Our picks of the week from around the web, including the science behind an everyday knotty problem, the man who sequenced his baby’s genome before birth and why the internet is a psychology experiment.
Scott Adams | Dilbert | 16 June 2014
Notes on start-up culture in Silicon Valley. “The internet is no longer a technology. The Internet is a psychology experiment. Building a product for the Internet is the easy part. Getting people to understand the product and use it is the hard part. The only way to make the hard part work is by testing one hypothesis after another. Every entrepreneur is a behavioural psychologist with the tools to pull it off.”
Brian Watson | Medium | 16 June 2014
How to be a venture capitalist. Lessons learned from two years as an analyst with Union Square Ventures. VC is about story recognition. “Remember the anecdotes (and how they’re resolved), because history often repeats itself. If your investment thesis can’t be summarised in 140 characters, you’re being too prescriptive. Avoid companies where there are diminishing marginal returns to data.”
Jill Lepore | New Yorker | 16 June 2014
Clayton Christensen’s theory of disruption, accepted across American industry as “the gospel of innovation”, is wobbly at best. It rests on a group of handpicked case studies that prove little or nothing. The first of them gets the disk-drive industry quite wrong: “Most of the entrant firms celebrated by Christensen as triumphant disrupters no longer exist, their success having been in some cases brief and in others illusory.”

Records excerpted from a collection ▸

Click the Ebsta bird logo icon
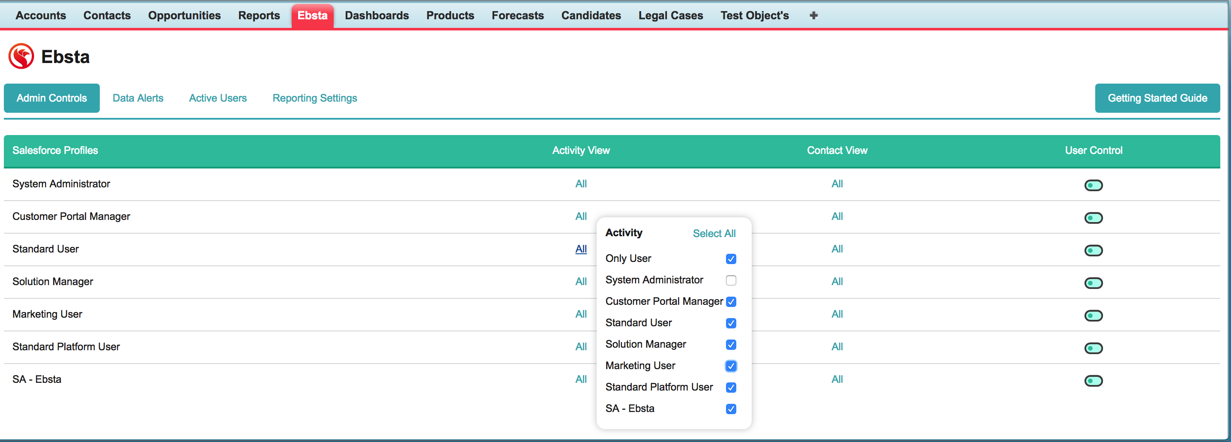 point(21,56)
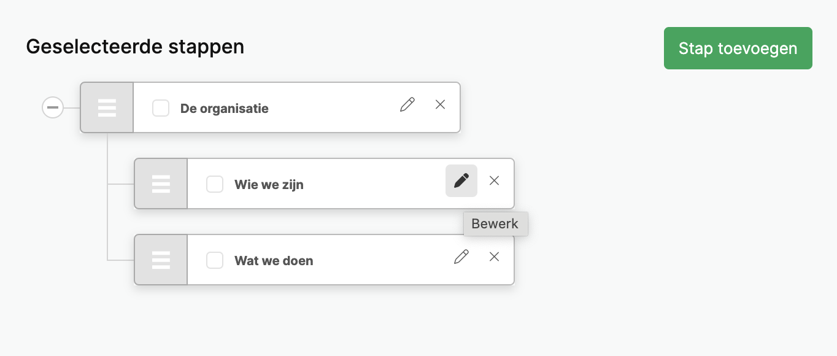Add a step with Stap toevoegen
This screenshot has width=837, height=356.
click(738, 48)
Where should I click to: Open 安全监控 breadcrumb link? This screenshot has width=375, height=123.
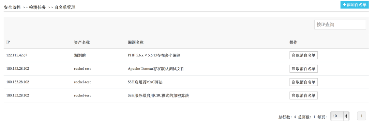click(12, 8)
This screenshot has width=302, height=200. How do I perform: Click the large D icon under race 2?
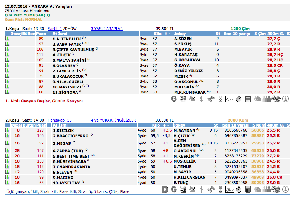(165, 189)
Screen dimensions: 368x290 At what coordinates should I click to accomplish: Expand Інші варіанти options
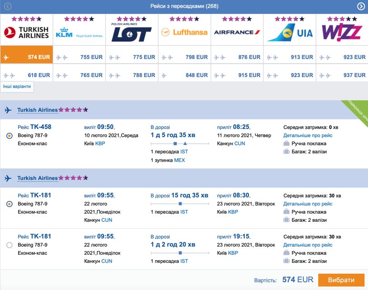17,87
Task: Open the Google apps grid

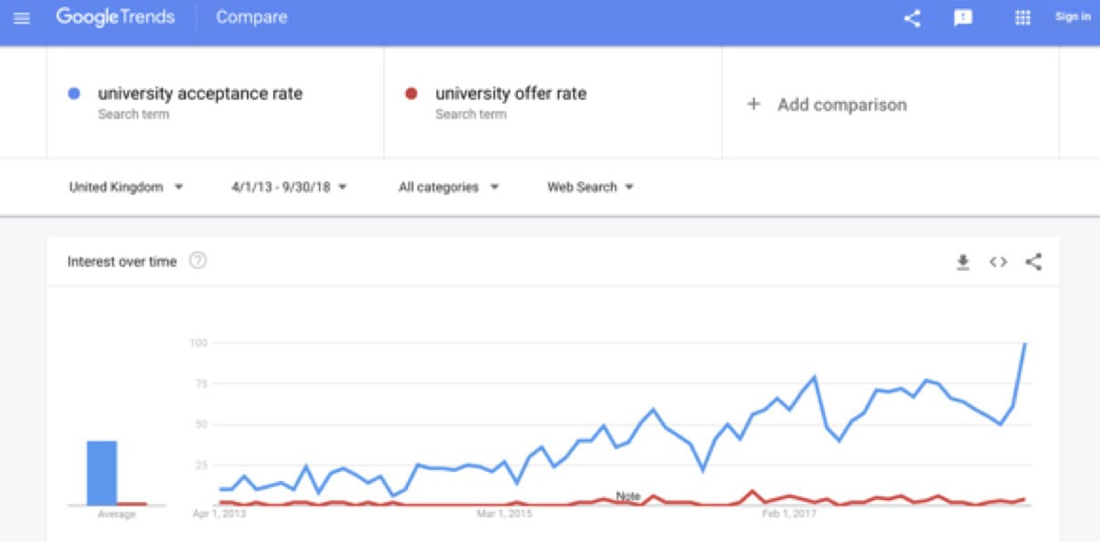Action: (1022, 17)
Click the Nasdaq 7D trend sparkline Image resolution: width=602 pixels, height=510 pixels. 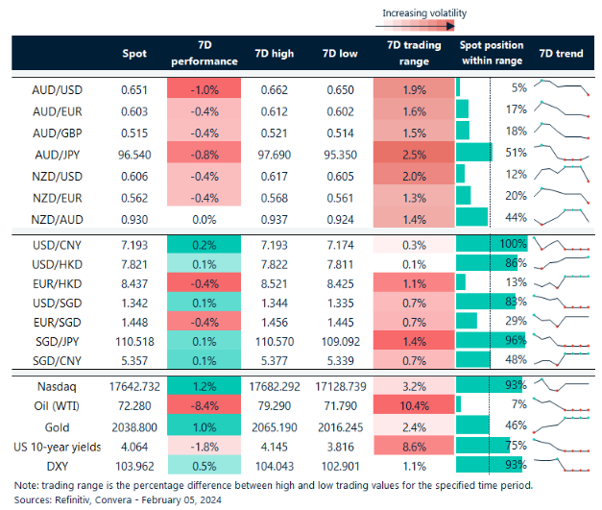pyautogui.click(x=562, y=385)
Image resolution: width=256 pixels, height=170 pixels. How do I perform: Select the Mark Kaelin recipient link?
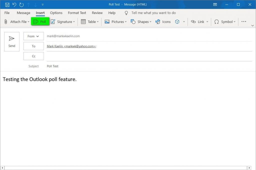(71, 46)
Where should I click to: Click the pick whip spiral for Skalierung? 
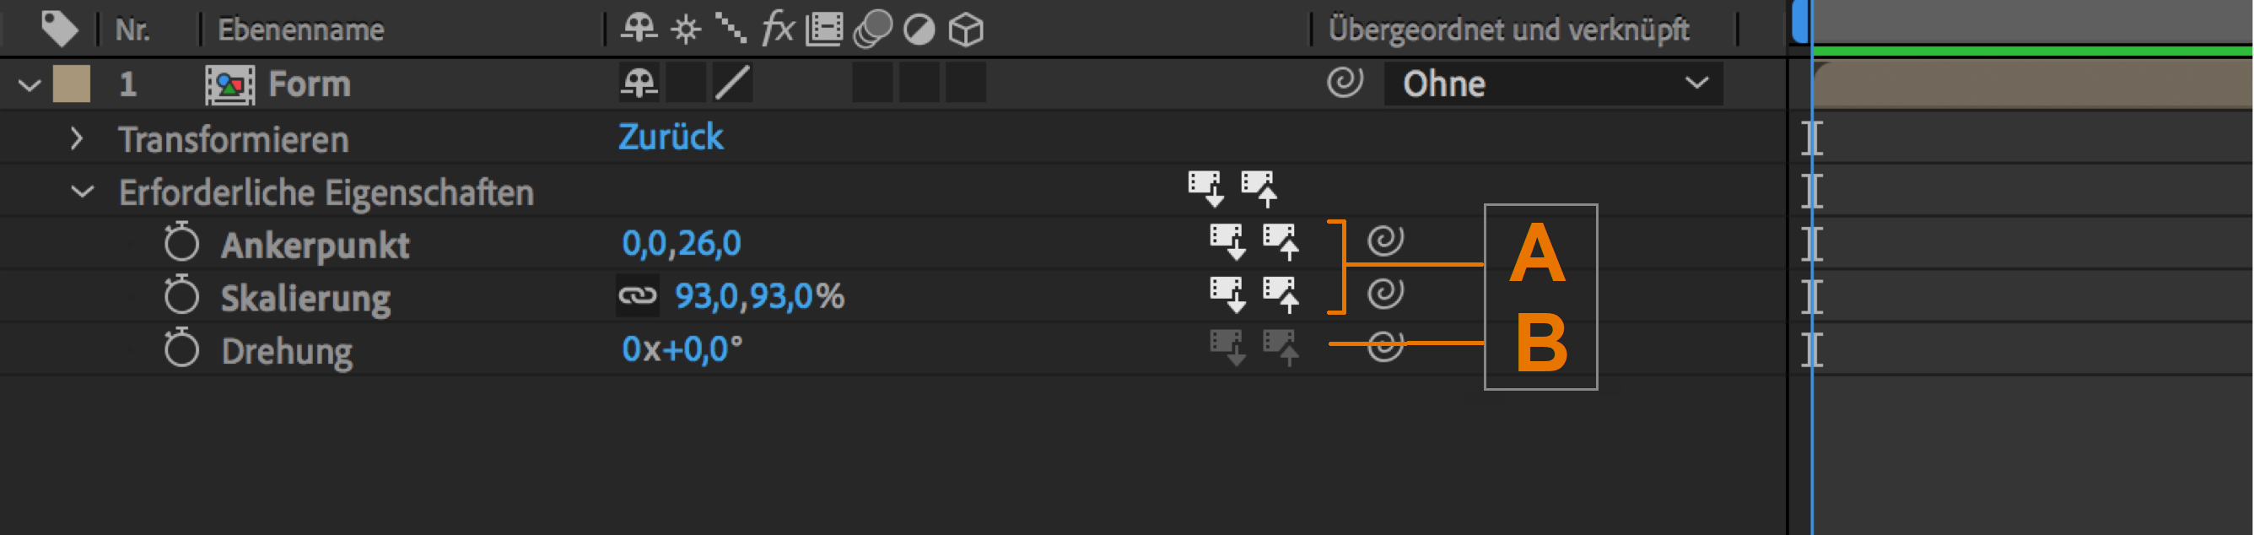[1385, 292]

Instructions for the task ▸
Decide whether each statement below agrees with the weekly picks, answering yes or no and quoting the words from the text that settle it.
1. The notes on start-up culture call building a product for the Internet the hard part.
2. The venture capital lessons come from two years as an analyst with Union Square Ventures.
3. The critique of Christensen's theory says most of the entrant firms he celebrated no longer exist.

Your response ▸
1. No: "Building a product for the Internet is the easy part."
2. Yes: "Lessons learned from two years as an analyst with Union Square Ventures."
3. Yes: "Most of the entrant firms celebrated by Christensen as triumphant disrupters no longer exist"